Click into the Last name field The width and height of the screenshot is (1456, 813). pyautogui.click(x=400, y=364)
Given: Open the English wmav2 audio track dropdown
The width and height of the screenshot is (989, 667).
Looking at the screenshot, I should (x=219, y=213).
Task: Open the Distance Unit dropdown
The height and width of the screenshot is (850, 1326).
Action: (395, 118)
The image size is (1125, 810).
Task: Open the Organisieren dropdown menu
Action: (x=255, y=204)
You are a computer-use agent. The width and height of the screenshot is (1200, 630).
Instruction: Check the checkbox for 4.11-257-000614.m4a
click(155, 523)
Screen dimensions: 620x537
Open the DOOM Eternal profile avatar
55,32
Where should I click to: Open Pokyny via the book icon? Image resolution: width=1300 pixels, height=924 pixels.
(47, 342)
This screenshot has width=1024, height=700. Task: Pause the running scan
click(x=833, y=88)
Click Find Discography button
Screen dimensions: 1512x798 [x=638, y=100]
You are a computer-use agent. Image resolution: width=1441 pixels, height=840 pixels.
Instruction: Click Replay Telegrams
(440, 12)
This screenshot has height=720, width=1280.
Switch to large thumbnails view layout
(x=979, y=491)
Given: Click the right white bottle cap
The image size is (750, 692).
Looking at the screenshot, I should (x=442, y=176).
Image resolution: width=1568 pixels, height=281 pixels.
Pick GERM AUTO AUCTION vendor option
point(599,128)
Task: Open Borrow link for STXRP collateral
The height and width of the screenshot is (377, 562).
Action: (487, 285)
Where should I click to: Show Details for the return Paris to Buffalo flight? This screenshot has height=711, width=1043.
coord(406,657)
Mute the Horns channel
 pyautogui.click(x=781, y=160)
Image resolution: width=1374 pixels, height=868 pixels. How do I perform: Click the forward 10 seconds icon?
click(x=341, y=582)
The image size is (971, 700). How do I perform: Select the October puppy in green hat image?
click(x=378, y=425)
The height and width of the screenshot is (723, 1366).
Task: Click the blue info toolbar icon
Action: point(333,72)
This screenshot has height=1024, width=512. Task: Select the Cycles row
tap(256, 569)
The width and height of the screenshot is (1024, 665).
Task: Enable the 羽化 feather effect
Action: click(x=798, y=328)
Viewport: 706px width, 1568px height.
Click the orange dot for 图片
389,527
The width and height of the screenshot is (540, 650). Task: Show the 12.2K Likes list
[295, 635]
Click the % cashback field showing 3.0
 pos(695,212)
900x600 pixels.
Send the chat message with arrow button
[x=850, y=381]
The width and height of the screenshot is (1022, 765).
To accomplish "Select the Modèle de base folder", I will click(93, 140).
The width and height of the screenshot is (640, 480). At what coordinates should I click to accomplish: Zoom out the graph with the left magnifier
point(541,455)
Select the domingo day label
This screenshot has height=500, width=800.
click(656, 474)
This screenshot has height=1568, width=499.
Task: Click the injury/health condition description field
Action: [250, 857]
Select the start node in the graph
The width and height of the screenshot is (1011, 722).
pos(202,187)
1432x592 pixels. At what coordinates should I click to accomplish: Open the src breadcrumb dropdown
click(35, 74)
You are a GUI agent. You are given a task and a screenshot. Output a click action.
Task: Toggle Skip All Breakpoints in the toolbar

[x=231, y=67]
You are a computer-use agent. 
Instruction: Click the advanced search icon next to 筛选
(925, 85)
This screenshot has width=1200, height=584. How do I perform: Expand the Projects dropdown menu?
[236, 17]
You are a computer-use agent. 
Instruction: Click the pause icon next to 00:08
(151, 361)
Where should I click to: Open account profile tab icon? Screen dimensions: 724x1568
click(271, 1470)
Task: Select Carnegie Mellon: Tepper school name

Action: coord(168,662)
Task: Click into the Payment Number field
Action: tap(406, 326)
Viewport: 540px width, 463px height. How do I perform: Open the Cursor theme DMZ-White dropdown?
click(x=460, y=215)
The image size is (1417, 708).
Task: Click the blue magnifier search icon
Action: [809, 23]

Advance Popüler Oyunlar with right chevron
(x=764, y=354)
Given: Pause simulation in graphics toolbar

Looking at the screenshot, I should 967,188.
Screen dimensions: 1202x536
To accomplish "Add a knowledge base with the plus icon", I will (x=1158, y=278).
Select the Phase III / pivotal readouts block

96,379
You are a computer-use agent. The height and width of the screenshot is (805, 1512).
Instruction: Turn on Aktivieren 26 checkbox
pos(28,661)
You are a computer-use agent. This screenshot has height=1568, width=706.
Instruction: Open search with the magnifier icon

#### [The task]
Reproduce the entire listing above word for word, with every line kept in its original order and wording.

#### [Response to this exercise]
Click into the Last name field The width and height of the screenshot is (1456, 813). pyautogui.click(x=400, y=364)
Given: Open the English wmav2 audio track dropdown
The width and height of the screenshot is (989, 667).
Looking at the screenshot, I should (x=219, y=213).
Task: Open the Distance Unit dropdown
The height and width of the screenshot is (850, 1326).
Action: (395, 118)
The image size is (1125, 810).
Task: Open the Organisieren dropdown menu
Action: (x=255, y=204)
You are a computer-use agent. The width and height of the screenshot is (1200, 630).
Instruction: Check the checkbox for 4.11-257-000614.m4a
click(155, 523)
Screen dimensions: 620x537
Open the DOOM Eternal profile avatar
55,32
Where should I click to: Open Pokyny via the book icon? Image resolution: width=1300 pixels, height=924 pixels.
(47, 342)
This screenshot has width=1024, height=700. Task: Pause the running scan
click(x=833, y=88)
Click Find Discography button
Screen dimensions: 1512x798 [x=638, y=100]
You are a computer-use agent. Image resolution: width=1441 pixels, height=840 pixels.
Instruction: Click Replay Telegrams
(440, 12)
This screenshot has height=720, width=1280.
Switch to large thumbnails view layout
(x=979, y=491)
Given: Click the right white bottle cap
The image size is (750, 692).
Looking at the screenshot, I should (x=442, y=176).
Image resolution: width=1568 pixels, height=281 pixels.
Pick GERM AUTO AUCTION vendor option
point(599,128)
Task: Open Borrow link for STXRP collateral
The height and width of the screenshot is (377, 562).
Action: (487, 285)
Where should I click to: Show Details for the return Paris to Buffalo flight? This screenshot has height=711, width=1043.
coord(406,657)
Mute the Horns channel
 pyautogui.click(x=781, y=160)
Image resolution: width=1374 pixels, height=868 pixels. How do I perform: Click the forward 10 seconds icon?
click(x=341, y=582)
The image size is (971, 700). How do I perform: Select the October puppy in green hat image?
click(x=378, y=425)
The height and width of the screenshot is (723, 1366).
Task: Click the blue info toolbar icon
Action: point(333,72)
This screenshot has height=1024, width=512. Task: Select the Cycles row
tap(256, 569)
The width and height of the screenshot is (1024, 665).
Task: Enable the 羽化 feather effect
Action: click(x=798, y=328)
Viewport: 706px width, 1568px height.
Click the orange dot for 图片
389,527
The width and height of the screenshot is (540, 650). Task: Show the 12.2K Likes list
[295, 635]
Click the % cashback field showing 3.0
 pos(695,212)
900x600 pixels.
Send the chat message with arrow button
[x=850, y=381]
The width and height of the screenshot is (1022, 765).
To accomplish "Select the Modèle de base folder", I will click(93, 140).
The width and height of the screenshot is (640, 480). At what coordinates should I click to accomplish: Zoom out the graph with the left magnifier
point(541,455)
Select the domingo day label
This screenshot has height=500, width=800.
click(656, 474)
This screenshot has height=1568, width=499.
Task: Click the injury/health condition description field
Action: [250, 857]
Select the start node in the graph
The width and height of the screenshot is (1011, 722).
pos(202,187)
1432x592 pixels. At what coordinates should I click to accomplish: Open the src breadcrumb dropdown
click(35, 74)
You are a GUI agent. You are given a task and a screenshot. Output a click action.
Task: Toggle Skip All Breakpoints in the toolbar

[x=231, y=67]
You are a computer-use agent. 
Instruction: Click the advanced search icon next to 筛选
(925, 85)
This screenshot has width=1200, height=584. How do I perform: Expand the Projects dropdown menu?
[236, 17]
You are a computer-use agent. 
Instruction: Click the pause icon next to 00:08
(151, 361)
Where should I click to: Open account profile tab icon? Screen dimensions: 724x1568
click(271, 1470)
Task: Select Carnegie Mellon: Tepper school name

Action: coord(168,662)
Task: Click into the Payment Number field
Action: tap(406, 326)
Viewport: 540px width, 463px height. How do I perform: Open the Cursor theme DMZ-White dropdown?
click(x=460, y=215)
The image size is (1417, 708).
Task: Click the blue magnifier search icon
Action: [809, 23]

Advance Popüler Oyunlar with right chevron
(x=764, y=354)
Given: Pause simulation in graphics toolbar

Looking at the screenshot, I should 967,188.
Screen dimensions: 1202x536
To accomplish "Add a knowledge base with the plus icon", I will (x=1158, y=278).
Select the Phase III / pivotal readouts block

96,379
You are a computer-use agent. The height and width of the screenshot is (805, 1512).
Instruction: Turn on Aktivieren 26 checkbox
pos(28,661)
You are a computer-use agent. This screenshot has height=1568, width=706.
Instruction: Open search with the magnifier icon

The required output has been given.